### [REQUIRED TASK]
Retype the records from the line containing "Task: Navigate to School Classes breadcrumb" through the line containing "Action: tap(242, 16)", including both of those lines, and leave the pictures out of your answer.

### [DATA FOR PROCESSING]

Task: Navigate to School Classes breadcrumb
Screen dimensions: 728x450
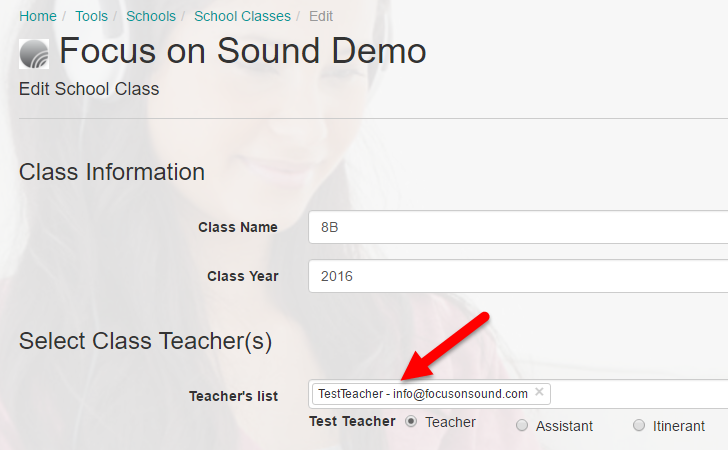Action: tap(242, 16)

...

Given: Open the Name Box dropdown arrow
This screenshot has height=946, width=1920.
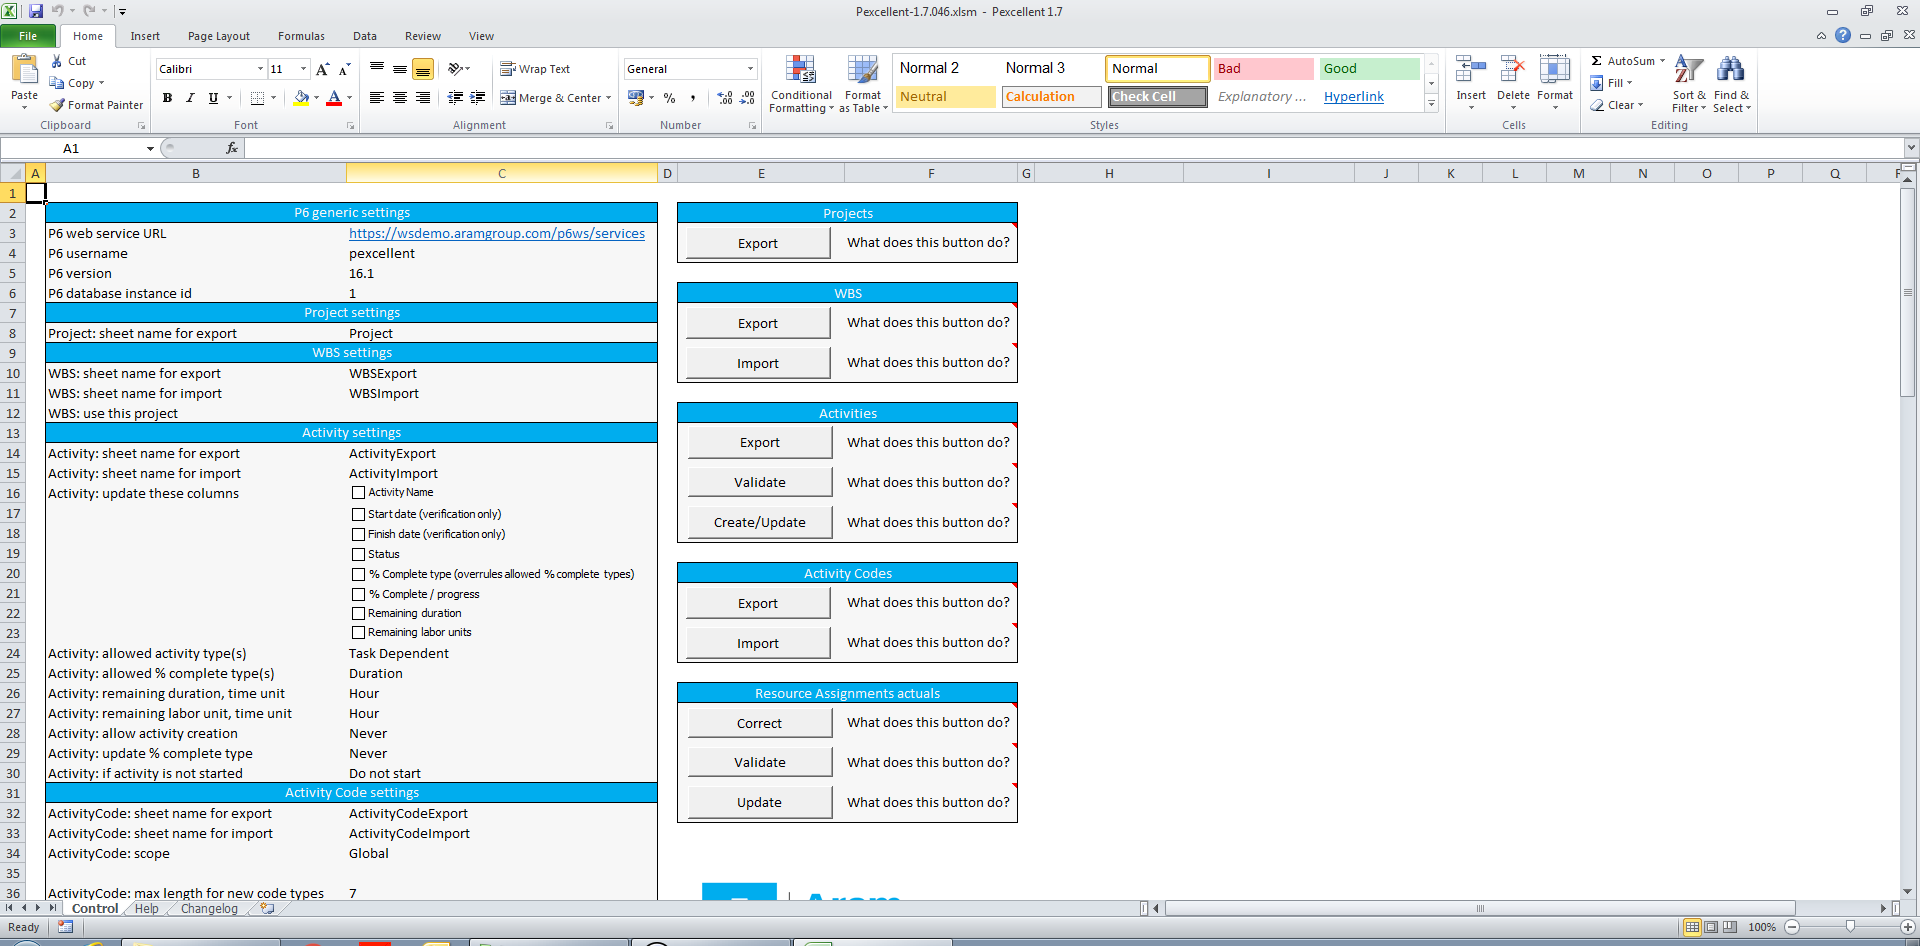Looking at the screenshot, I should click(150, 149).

* * *

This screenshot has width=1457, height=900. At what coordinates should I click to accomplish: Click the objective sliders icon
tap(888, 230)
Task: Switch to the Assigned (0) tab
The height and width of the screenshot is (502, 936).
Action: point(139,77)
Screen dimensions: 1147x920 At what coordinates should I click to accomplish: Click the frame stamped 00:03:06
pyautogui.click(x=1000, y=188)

### [COMPLETE OUTPUT]
Task: Navigate to School Classes breadcrumb
Screen dimensions: 728x450
Action: tap(242, 16)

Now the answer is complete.